Lo virtual nos atrae porque la gente se siente sola, y tiene miedo de la intimidad. El ordenador ofrece una solución aparente a esta paradoja, porque con el ordenador puedes estar solo, pero nunca tienes que sentirte de esa manera; puedes obtener la gratificación de cierto tipo de amistad sin las exigencias de una verdadera intimidad. Esto resulta muy tentador. Ahora bien, ¿qué relación mantenemos con los robots afectivos si son puro artificio de nuestra proyección?

El principal reto para nosotros y para esta nueva generación que se siente tan cómoda en lo virtual es unir la realidad virtual y la biológica. Estamos en una cultura en la que el ordenador constituye un objeto central en nuestras vidas. Y no podemos permanecer ajenos a esta corriente. Por eso insistí tanto en comprarle un ordenador a mi nieta. Y después de batallar mucho con su madre, lo conseguí.

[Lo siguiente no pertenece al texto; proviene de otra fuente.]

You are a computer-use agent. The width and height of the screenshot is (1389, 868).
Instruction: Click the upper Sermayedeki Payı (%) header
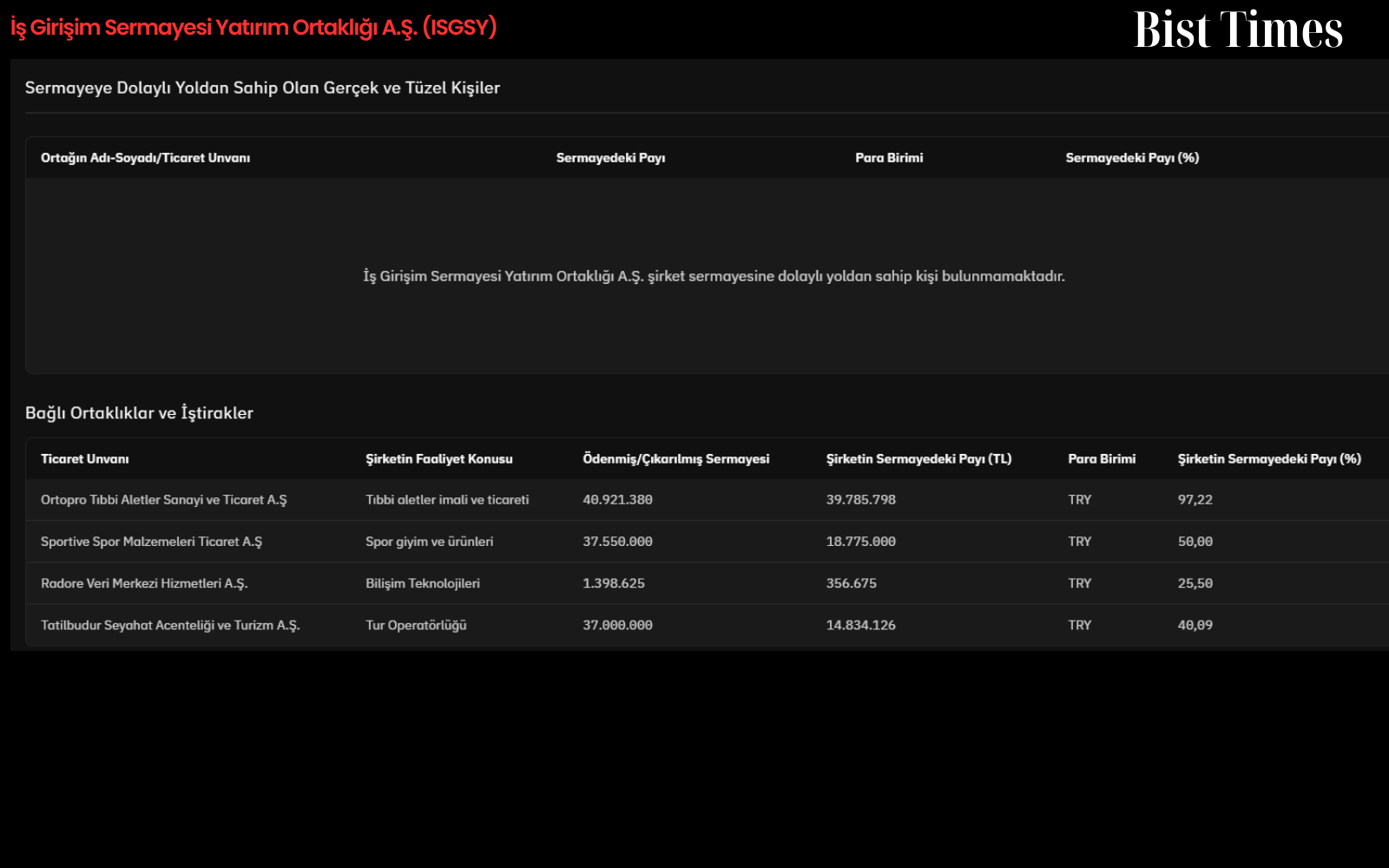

El escritor y especialista en videojuegos, Mark Prensky, me explicó en una entrevista que hasta ahora la prensa ha insistido en contar todo lo malo posible acerca de los videojuegos y evitando explicar lo bueno. Según dice, «la opinión pública tiene una idea totalmente opuesta de lo que realmente son los videojuegos. Creen que conllevan peligros grandes y pocos beneficios, pero, en realidad, los beneficios son muchos y los peligros son escasos, reales, pero escasos». Prensky asegura que las personas que hoy en día tienen treinta o cuarenta años y crecieron con videojuegos «son mejores médicos, sobre todo aquellos médicos que operan por cirugía laparoscópica. Hay estudios de investigación que lo demuestran científicamente. Son mejores músicos, mejores constructores de montañas rusas, porque son literalmente constructores de montañas rusas, mejores hombres de negocios, mejores empresarios, y la razón es que los videojuegos te enseñan a asumir riesgos. Aprendes a actuar a partir de un feedback. Aprendes a tomar buenas decisiones. Este tipo de cosas que luego transmitimos a todas nuestras profesiones». Para este experto, existen «nativos digitales», que son los que ya han nacido en un entorno digital e «inmigrantes digitales», que son los que han tenido que adaptarse a los cambios que conlleva esta nueva realidad. Para los nativos digitales los videojuegos son parte fundamental de su educación. Prensky dice que «es importante que todos los padres entiendan que un videojuego no es más que un gran problema que cuesta cincuenta euros. Y a los chicos les gusta resolver esos problemas. Si lo pensamos bien, si se tratara de problemas que les plantearan en el colegio, los padres estarían encantados. Es posible que los niños inviertan meses o una hora en resolver el problema y cuando lo consiguen deberíamos felicitarlos ¡en lugar de decirles que dejen de jugar!».

Lo que nos separa del chimpancé es nuestra capacidad de imaginar. Ellos también se reconocen en el espejo, y de ahí muchos científicos deducen que también tienen conciencia de sí mismos. Pero no pueden imaginar mundos distintos al suyo, como el más allá. Ahora que los mundos creados toman forma de simulación digital, no deberíamos poner el grito en el cielo. Siempre han existido representaciones, y la virtual es una más.